< Explain other AI papers

Too Good to be Bad: On the Failure of LLMs to Role-Play Villains

Zihao Yi, Qingxuan Jiang, Ruotian Ma, Xingyu Chen, Qu Yang, Mengru Wang, Fanghua Ye, Ying Shen, Zhaopeng Tu, Xiaolong Li, Linus

2025-11-10

Too Good to be Bad: On the Failure of LLMs to Role-Play Villains

Summary

This paper investigates how well large language models, which are good at generating text, can convincingly play the role of 'bad' characters – villains or morally questionable people. It turns out they struggle with this, and the research explains why.

What's the problem?

Large language models are designed to be safe and helpful, which means they avoid generating harmful or unethical content. However, accurately portraying a villain often *requires* expressing those kinds of ideas and behaviors. The core issue is that making a model 'safe' clashes with its ability to authentically role-play a character who isn't concerned with being safe or ethical. There wasn't a good way to measure how well these models actually did at playing villains, and whether safety features were hindering their performance.

What's the solution?

The researchers created a new test called the 'Moral RolePlay benchmark'. This test gives the language models characters to play with different levels of morality, ranging from very good to completely evil. They then asked the models to role-play these characters and evaluated how well they stayed in character, looking specifically at traits like deceitfulness and manipulation.

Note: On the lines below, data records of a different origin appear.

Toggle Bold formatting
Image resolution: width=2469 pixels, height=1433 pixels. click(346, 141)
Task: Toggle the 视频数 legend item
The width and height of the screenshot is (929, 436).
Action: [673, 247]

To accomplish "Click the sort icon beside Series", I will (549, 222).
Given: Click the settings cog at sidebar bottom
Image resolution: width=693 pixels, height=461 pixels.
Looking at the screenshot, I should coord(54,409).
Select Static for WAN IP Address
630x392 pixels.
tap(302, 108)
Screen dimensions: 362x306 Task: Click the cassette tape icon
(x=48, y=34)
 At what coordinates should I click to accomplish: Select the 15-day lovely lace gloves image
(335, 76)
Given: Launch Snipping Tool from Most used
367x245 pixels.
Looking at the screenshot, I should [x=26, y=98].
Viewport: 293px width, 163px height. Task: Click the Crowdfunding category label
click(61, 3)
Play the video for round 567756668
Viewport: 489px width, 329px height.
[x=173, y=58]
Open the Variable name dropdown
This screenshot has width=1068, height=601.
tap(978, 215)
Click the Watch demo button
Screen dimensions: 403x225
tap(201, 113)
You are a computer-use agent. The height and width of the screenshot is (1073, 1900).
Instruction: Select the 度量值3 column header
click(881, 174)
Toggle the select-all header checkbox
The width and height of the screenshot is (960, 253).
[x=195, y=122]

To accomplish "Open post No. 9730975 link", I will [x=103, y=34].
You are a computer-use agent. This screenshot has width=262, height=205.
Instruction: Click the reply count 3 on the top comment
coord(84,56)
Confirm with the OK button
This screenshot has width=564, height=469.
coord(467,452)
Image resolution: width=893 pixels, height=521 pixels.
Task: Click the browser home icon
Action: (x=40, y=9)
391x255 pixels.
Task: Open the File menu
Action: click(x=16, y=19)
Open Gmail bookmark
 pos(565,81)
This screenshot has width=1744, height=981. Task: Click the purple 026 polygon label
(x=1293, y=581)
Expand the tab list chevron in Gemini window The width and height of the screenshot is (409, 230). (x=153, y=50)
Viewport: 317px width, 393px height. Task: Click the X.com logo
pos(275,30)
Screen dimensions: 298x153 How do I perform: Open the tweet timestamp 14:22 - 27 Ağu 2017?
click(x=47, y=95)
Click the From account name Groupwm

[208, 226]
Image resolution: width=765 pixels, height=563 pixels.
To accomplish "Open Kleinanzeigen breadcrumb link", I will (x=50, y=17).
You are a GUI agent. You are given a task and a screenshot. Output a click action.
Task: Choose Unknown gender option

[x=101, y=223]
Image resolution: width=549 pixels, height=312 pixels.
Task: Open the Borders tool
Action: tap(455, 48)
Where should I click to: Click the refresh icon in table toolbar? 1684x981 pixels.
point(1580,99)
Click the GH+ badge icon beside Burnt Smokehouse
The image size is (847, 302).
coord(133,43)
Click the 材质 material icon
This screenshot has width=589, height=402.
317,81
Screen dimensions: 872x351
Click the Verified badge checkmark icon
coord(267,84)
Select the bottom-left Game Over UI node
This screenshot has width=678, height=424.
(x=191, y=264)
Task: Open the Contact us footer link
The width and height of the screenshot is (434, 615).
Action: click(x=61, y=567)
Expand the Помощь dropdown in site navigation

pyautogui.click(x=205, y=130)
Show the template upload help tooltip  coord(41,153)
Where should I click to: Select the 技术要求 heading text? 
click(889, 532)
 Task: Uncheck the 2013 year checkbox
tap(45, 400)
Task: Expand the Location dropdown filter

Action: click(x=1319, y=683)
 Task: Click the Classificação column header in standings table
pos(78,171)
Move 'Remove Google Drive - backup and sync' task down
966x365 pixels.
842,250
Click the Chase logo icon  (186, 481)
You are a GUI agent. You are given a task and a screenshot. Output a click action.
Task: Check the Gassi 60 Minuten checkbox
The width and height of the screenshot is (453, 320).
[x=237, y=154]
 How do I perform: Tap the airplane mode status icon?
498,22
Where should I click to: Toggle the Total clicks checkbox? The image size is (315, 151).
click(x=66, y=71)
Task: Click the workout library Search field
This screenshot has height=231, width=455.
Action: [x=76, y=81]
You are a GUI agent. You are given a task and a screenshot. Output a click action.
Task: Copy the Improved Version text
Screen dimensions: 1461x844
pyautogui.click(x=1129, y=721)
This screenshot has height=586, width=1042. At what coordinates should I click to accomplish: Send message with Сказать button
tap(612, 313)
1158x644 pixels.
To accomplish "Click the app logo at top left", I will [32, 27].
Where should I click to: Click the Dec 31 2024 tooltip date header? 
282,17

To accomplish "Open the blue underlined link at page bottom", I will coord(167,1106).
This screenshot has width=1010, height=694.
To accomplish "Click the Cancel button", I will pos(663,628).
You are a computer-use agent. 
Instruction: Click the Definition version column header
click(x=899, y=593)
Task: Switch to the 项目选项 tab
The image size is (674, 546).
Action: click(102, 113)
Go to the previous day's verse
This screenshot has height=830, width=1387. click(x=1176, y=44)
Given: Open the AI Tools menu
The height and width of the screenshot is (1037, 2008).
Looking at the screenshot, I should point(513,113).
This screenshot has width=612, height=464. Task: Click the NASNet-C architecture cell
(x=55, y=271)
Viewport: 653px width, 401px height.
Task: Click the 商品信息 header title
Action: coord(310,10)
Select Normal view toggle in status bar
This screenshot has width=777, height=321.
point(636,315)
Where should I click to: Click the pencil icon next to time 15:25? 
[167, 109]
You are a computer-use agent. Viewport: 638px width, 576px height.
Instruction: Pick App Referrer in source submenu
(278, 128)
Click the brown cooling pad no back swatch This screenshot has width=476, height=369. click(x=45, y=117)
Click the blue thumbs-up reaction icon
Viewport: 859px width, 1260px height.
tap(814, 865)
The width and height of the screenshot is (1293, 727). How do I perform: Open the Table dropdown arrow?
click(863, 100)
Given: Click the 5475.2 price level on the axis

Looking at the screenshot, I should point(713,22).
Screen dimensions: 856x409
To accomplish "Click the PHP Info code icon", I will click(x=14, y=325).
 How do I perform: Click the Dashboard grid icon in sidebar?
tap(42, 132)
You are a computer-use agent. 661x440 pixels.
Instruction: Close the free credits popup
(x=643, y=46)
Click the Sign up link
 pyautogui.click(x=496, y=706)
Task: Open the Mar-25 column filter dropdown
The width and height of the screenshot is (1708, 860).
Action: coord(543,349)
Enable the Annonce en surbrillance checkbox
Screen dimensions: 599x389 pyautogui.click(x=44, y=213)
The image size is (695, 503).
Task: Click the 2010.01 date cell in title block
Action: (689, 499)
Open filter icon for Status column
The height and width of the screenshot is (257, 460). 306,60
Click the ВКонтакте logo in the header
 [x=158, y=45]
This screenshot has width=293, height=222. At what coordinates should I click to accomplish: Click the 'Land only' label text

They compared the performance across different levels of morality and also checked if general chatbot skills predicted villainous role-playing ability.

Why it matters?

This research shows a significant limitation of current language models: they're not very good at convincingly playing villains because their safety features get in the way. This is important because it highlights a trade-off between making models safe and allowing them to be creatively flexible. The work provides a benchmark for future research to develop models that can handle morally complex roles without compromising safety, leading to more realistic and engaging AI characters.

Abstract

Large Language Models (LLMs) are increasingly tasked with creative generation, including the simulation of fictional characters. However, their ability to portray non-prosocial, antagonistic personas remains largely unexamined. We hypothesize that the safety alignment of modern LLMs creates a fundamental conflict with the task of authentically role-playing morally ambiguous or villainous characters. To investigate this, we introduce the Moral RolePlay benchmark, a new dataset featuring a four-level moral alignment scale and a balanced test set for rigorous evaluation. We task state-of-the-art LLMs with role-playing characters from moral paragons to pure villains. Our large-scale evaluation reveals a consistent, monotonic decline in role-playing fidelity as character morality decreases. We find that models struggle most with traits directly antithetical to safety principles, such as ``Deceitful'' and ``Manipulative'', often substituting nuanced malevolence with superficial aggression. Furthermore, we demonstrate that general chatbot proficiency is a poor predictor of villain role-playing ability, with highly safety-aligned models performing particularly poorly. Our work provides the first systematic evidence of this critical limitation, highlighting a key tension between model safety and creative fidelity. Our benchmark and findings pave the way for developing more nuanced, context-aware alignment methods.